今日9月14日は、イタリアの都市国家フィレンツェに生まれた詩人で、彼岸の国の旅を描いた叙事詩『神曲』や詩集『新生』などを著し、ルネサンスの先駆者といわれるダンテが、1321年に亡くなった日です。

詩人ダンテは、ベアトリーチェという一人の女性を、心に秘めた恋人として一生愛しつづけました。

ダンテがベアトリーチェに初めて会ったのは、9歳のときです。祭りの日にまねかれた家で、美しい少女ベアトリーチェをみたとき、天使のように気高くて、この世の人とは思えないほどの清らかさに心をうたれました。少女はダンテと同じ年ごろでした。それから9年めの春、フィレンツェを流れる川のほとりで、二人は偶然に出会いました。ベアトリーチェは、なつかしそうににっこりして、気品に満ちたあいさつをしました。ダンテはすっかり心を奪われてしまいます。その喜びにペンをはしらせ、詩にうたいあげました。

このときの詩は、のちに『新生』という詩集にまとめられました。『新生』は、ベアトリーチェにささげたソネット(14行で書かれた詩)の名編です。

川辺で会ったとき、すでに人妻であったベアトリーチェが、病魔におそわれ、24歳の若さで死んでしまいました。出会いの喜びではじまる『新生』も、深い悲しみで終わっています。

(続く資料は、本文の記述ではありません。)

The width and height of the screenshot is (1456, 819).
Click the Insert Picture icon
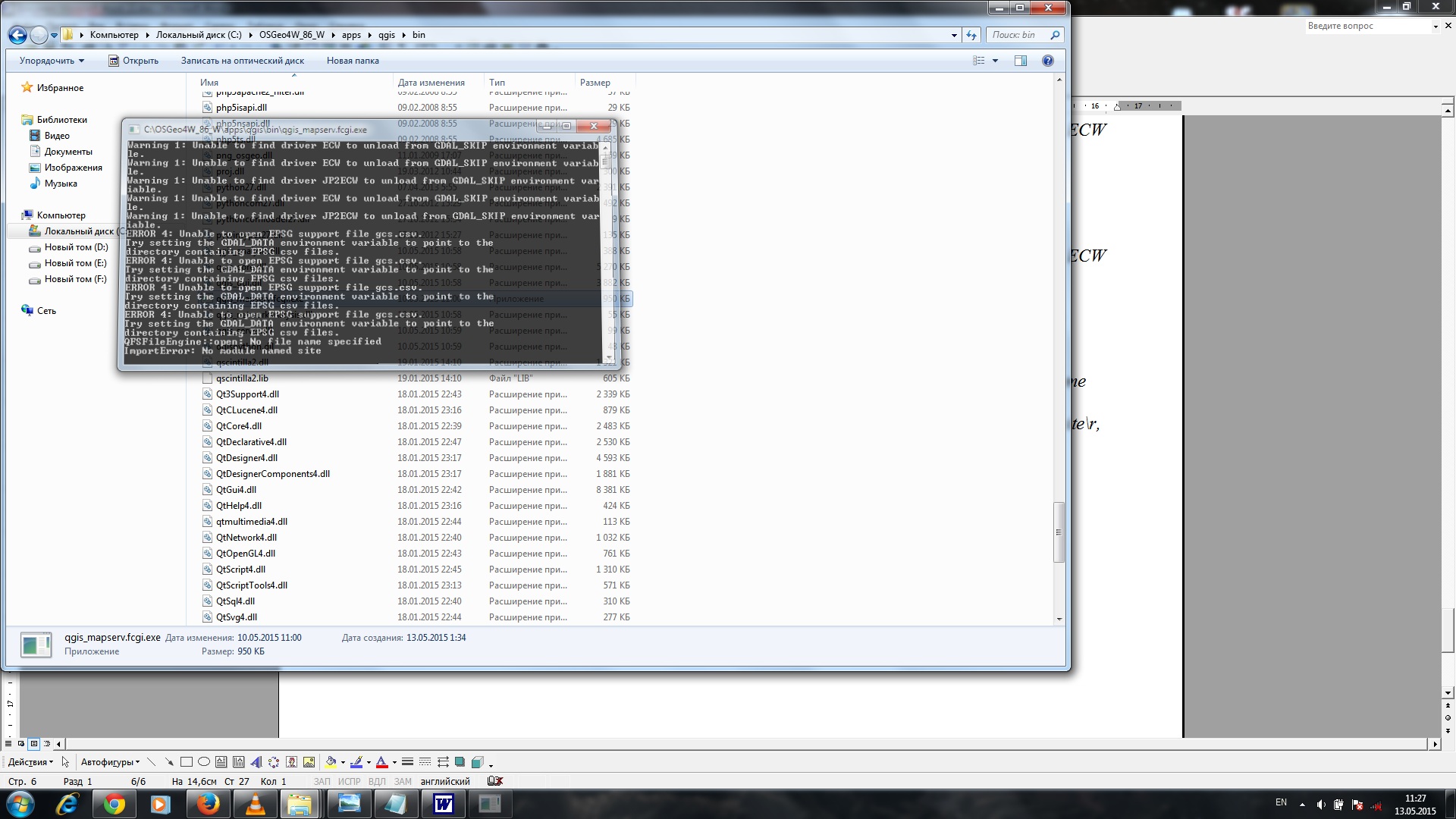(309, 762)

ベアトリーチェは、またダンテの代表作『神曲』にも、聖女として登場します。『神曲』は「地獄編」「煉獄編」「天国編」の3編にわかれ、100章1423行にもおよぶ長編叙事詩です。ダンテみずからが主人公となり、さまざまな苦しみにあったすえ、聖女ベアトリーチェに天国へみちびかれ、人間の幸福を知るという話です。ダンテは、これらの詩集のほかに『饗宴』という哲学書や『帝政論』という論文なども書きのこしました。

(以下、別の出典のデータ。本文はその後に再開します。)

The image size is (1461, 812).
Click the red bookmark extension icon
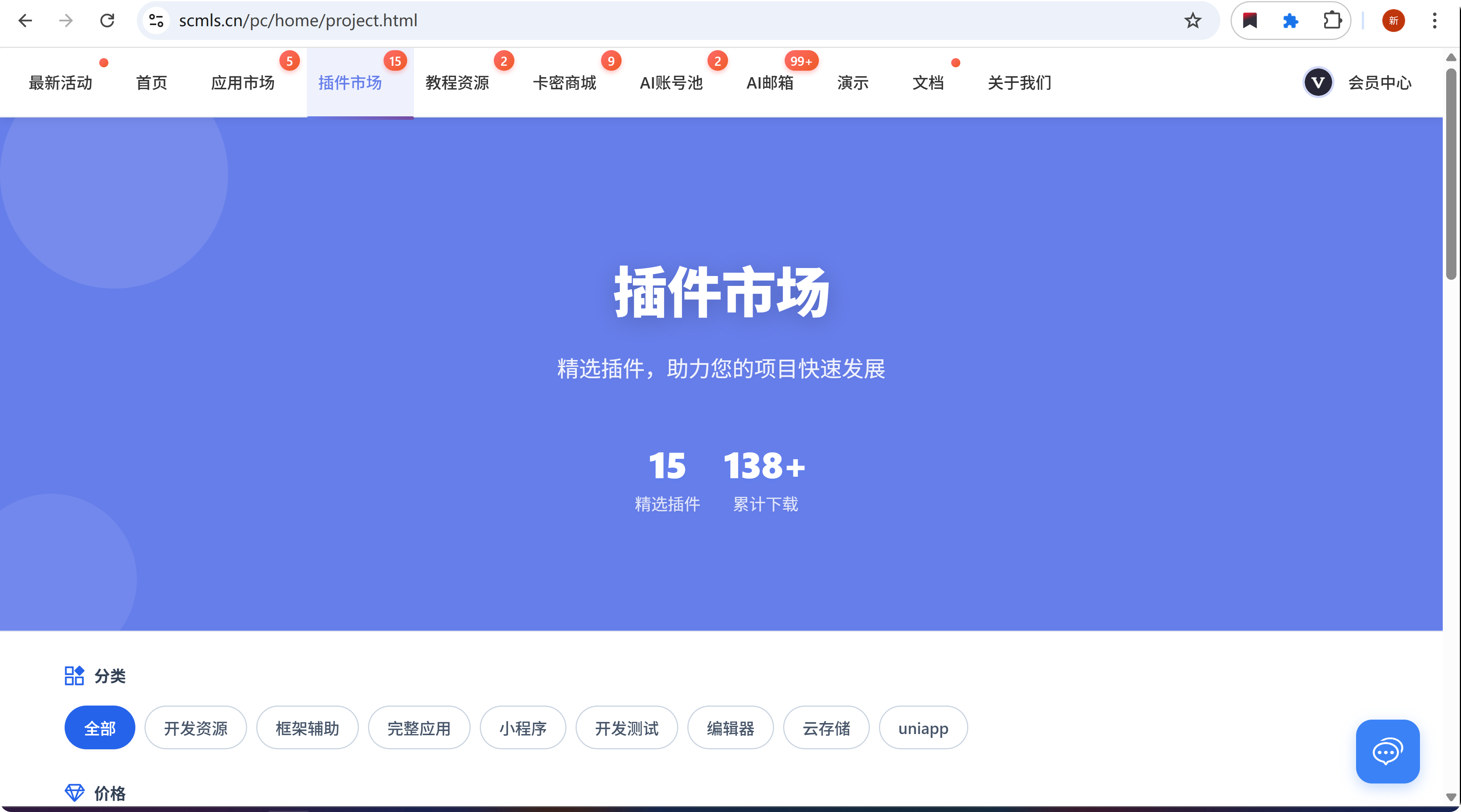1250,21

ダンテ・アリギエーリは、1265年に中部イタリアの都フィレンツェの貴族の家に生まれました。ラテン語学校をへて、有名なボローニャ大学にすすみ、文学、芸術、科学などを学びました。とくに古代ローマの詩人ベルギリウスの詩にひかれ、自分も詩作をはじめました。ソネットをたくさん書いたのもこのころです。

やがて、ダンテは役人になり、その後、市の代表委員の一人に選ばれて政治の世界にはいりました。そのころのヨーロッパは、都市を中心にした小さな国がいくつもあり国の内外に勢力をあらそっていました。政治家になった翌年、ダンテは反対勢力の人たちに陥れられてしまい、留守のあいだの欠席裁判で、永久追放の宣告をうけました。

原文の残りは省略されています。